On 7/28/17 7:32 AM, Peter Levart wrote:
Hi Ivan,
In the light of what Stuart Marks wrote, then what do you think about
a parameterized comparator (would be sub-optimal, I know) where one
would supply
2 Comparator(s) which would be used to compare Ax and Nx
sub-sequences respectively as described below...
Yes. Inspired by what Stuart suggested I made a draft of such a
comparator (see below).
It works, but as you've said it's not that efficient (mostly due to
expensive substrings) and a bit harder to use in a simple case.
Now I need to think about how to combine two approaches.
There is a bug in MyComparator. Comparing "1" with "2" gives 0 (equal).
You must not return "equal" when both alpha prefixes are empty.
For Nx sub-sequences, one would need a comparator comparing the
reversed sequence lexicographically,
I'm not sure I understand why they need to be reversed.

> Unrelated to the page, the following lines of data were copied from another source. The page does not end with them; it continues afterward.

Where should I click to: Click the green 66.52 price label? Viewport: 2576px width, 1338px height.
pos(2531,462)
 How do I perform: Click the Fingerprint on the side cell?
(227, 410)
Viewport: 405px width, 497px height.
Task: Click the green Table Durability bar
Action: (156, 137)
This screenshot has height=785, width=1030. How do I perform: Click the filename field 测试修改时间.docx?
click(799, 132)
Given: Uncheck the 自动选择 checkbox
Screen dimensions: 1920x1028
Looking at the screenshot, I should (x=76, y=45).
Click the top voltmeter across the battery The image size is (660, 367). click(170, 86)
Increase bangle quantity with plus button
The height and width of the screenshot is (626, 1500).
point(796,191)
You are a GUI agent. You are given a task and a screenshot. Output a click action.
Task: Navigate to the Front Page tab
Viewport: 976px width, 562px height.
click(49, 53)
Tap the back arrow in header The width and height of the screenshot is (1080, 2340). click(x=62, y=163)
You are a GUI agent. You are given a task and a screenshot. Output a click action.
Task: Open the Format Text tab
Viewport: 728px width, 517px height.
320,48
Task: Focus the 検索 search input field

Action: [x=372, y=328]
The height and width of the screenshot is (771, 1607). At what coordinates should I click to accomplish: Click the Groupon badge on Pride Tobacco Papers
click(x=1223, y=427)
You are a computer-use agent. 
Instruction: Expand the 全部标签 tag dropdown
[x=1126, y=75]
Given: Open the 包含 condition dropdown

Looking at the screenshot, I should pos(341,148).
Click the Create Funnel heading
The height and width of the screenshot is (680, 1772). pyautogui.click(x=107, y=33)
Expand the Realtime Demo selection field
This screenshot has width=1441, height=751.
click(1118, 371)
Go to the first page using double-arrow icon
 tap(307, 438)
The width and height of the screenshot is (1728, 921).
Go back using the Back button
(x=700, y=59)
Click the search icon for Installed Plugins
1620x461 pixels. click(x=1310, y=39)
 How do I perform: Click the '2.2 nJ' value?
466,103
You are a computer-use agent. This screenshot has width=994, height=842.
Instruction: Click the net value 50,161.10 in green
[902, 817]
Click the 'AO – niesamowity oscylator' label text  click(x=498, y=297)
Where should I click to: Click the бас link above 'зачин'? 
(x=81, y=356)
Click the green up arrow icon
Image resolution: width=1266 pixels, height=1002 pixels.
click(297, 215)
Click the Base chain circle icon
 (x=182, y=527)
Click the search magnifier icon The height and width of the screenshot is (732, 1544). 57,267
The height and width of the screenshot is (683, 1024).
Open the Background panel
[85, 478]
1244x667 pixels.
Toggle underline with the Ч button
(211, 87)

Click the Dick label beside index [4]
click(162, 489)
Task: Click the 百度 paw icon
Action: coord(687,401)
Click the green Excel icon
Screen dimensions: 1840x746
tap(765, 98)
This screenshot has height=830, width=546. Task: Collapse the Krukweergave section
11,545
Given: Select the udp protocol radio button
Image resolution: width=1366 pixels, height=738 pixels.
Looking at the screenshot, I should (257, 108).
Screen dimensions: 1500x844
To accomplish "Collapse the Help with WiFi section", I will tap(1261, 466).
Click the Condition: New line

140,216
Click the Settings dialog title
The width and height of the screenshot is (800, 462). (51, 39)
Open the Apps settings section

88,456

Scrap that. I got confused. :-o
but for Ax sub-sequences, one could choose from a plethora of
case-(in)sensitive comparator(s) and collators already available on
the platform.
Yes. In the example below I used compareToIgnoreCase to compare alpha
subsequences.
...
Arrays.sort(str,new
MyComparator(Comparator.comparing(String::toString,String::compareToIgnoreCase),Comparator.comparing(String::toString,String::compareTo)));
Substrings are by copy. There is another approach. Originally you
created the NumericComparator to compare CharSequence(s) - not String(s)
as you did with MyComparator. So why not keeping that?
While talking about types, you don't need to have a generic parameter:
NumericComparator<T extends CharSequence> implements CharSequence<T>
simple:
NumericComparator implements Comparator<CharSequence>
is suitable for comparing any subtype of CharSequence as use-sites
should accept Comparator<? super String> or Comparator<? super
CharSequence>. For example:
Stream<T> sorted(Comparator<? super T> comparator);
You can use Comparator<CharSequence> to sort Stream<String> as well as
Stream<StringBuilder> or Stream<CharSequence>...
I tried an approach where sub-sequences are CharSequence objects by
delegation and use sub-comparators that don't convert CharSequence(s) to
String(s). Here's what this looks like:
http://cr.openjdk.java.net/~plevart/misc/AlphadecimalComparator/alphadecimal-comparator/src/main/java/peter/AlphadecimalComparator.java
with supporting sub-comparator classes:
http://cr.openjdk.java.net/~plevart/misc/AlphadecimalComparator/alphadecimal-comparator/src/main/java/peter/CharSequenceComparator.java
http://cr.openjdk.java.net/~plevart/misc/AlphadecimalComparator/alphadecimal-comparator/src/main/java/peter/DecimalComparator.java
I created a JMH benchmark comparing your 02/webrev
(ivan.NumericComparator):
http://cr.openjdk.java.net/~plevart/misc/AlphadecimalComparator/alphadecimal-comparator/src/main/java/ivan/NumericComparator.java
with a modified variant of your MyComparator that works correctly
(ivan.MyComparator):
http://cr.openjdk.java.net/~plevart/misc/AlphadecimalComparator/alphadecimal-comparator/src/main/java/ivan/MyComparator.java
and my (peter.AlphadecimalComparator). The later two are tested with
case-sensitive (CS) and case-insensitive (CIS) variants for comparing
alpha sub-sequences.
Here are the results:
http://cr.openjdk.java.net/~plevart/misc/AlphadecimalComparator/alphadecimal-comparator/bench_results_speed.txt
With -prof gc, it can be seen that JIT is able to optimize-away
allocation of sub-sequence CharSequence(s). When the hot code is JIT-ed,
at least with provided helper sub-comparators, no allocation is taking
place (not so with MyComparator which creates substrings):
http://cr.openjdk.java.net/~plevart/misc/AlphadecimalComparator/alphadecimal-comparator/bench_results_gc.txt
The performance of AlphadecimalComparator is about 50% slower than your
specialized NumericComparator, but it allows custom parametrization.
Perhaps the decimal part of variations could be hidden behind a boolean
or an enum parameter (there is a leading-zeroes-greater,
leading-zeroes-less, but also a leading-zeroes-equal variant that makes
sense). I tried to do that by making DecimalComparator an enum and
restricting the decimalComparato parameter to that type, but maybe
specializing code around a boolean flag might yield better performance
and DecimalComparator as Comparator<CharSequence> doesn't make much
sense outside the AlphadecimalComparator.
So what do you think? Also, what do you think about the name?
Regards, Peter